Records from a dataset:
=====

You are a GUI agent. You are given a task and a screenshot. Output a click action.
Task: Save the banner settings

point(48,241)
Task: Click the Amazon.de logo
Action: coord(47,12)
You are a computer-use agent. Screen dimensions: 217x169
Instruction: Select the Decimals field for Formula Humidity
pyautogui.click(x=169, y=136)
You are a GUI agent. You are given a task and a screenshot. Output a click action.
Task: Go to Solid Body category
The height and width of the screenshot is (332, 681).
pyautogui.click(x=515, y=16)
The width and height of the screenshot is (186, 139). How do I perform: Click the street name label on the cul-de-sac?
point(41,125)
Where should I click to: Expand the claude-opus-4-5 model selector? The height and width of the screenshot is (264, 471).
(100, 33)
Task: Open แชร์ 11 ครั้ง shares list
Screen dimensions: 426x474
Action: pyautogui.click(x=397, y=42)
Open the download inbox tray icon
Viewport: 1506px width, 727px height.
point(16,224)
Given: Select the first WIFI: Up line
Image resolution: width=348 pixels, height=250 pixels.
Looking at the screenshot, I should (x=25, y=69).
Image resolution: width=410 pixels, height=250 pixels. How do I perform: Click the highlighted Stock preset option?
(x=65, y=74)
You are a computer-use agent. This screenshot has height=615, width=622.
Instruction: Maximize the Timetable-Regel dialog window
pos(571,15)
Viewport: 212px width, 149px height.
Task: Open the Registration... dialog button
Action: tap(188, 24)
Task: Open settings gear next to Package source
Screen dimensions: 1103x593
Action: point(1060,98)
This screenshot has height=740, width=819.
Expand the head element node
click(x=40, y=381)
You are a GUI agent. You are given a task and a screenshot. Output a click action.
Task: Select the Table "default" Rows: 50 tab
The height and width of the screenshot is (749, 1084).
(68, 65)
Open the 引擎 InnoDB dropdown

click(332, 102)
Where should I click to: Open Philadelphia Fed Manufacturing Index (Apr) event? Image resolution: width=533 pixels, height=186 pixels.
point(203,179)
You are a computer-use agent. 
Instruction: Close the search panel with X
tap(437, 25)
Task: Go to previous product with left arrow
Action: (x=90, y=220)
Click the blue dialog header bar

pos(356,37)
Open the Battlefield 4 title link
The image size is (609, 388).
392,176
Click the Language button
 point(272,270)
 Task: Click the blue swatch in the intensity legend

=====

WHAT YOU HAVE TO DO:
Give back, verbatim, the lines from the top of the entries above through the line containing "You are a computer-use agent. This".

OUTPUT FOR THIS EXERCISE:
You are a GUI agent. You are given a task and a screenshot. Output a click action.
Task: Save the banner settings

point(48,241)
Task: Click the Amazon.de logo
Action: coord(47,12)
You are a computer-use agent. Screen dimensions: 217x169
Instruction: Select the Decimals field for Formula Humidity
pyautogui.click(x=169, y=136)
You are a GUI agent. You are given a task and a screenshot. Output a click action.
Task: Go to Solid Body category
The height and width of the screenshot is (332, 681).
pyautogui.click(x=515, y=16)
The width and height of the screenshot is (186, 139). How do I perform: Click the street name label on the cul-de-sac?
point(41,125)
Where should I click to: Expand the claude-opus-4-5 model selector? The height and width of the screenshot is (264, 471).
(100, 33)
Task: Open แชร์ 11 ครั้ง shares list
Screen dimensions: 426x474
Action: pyautogui.click(x=397, y=42)
Open the download inbox tray icon
Viewport: 1506px width, 727px height.
point(16,224)
Given: Select the first WIFI: Up line
Image resolution: width=348 pixels, height=250 pixels.
Looking at the screenshot, I should (x=25, y=69).
Image resolution: width=410 pixels, height=250 pixels. How do I perform: Click the highlighted Stock preset option?
(x=65, y=74)
You are a computer-use agent. This screenshot has height=615, width=622.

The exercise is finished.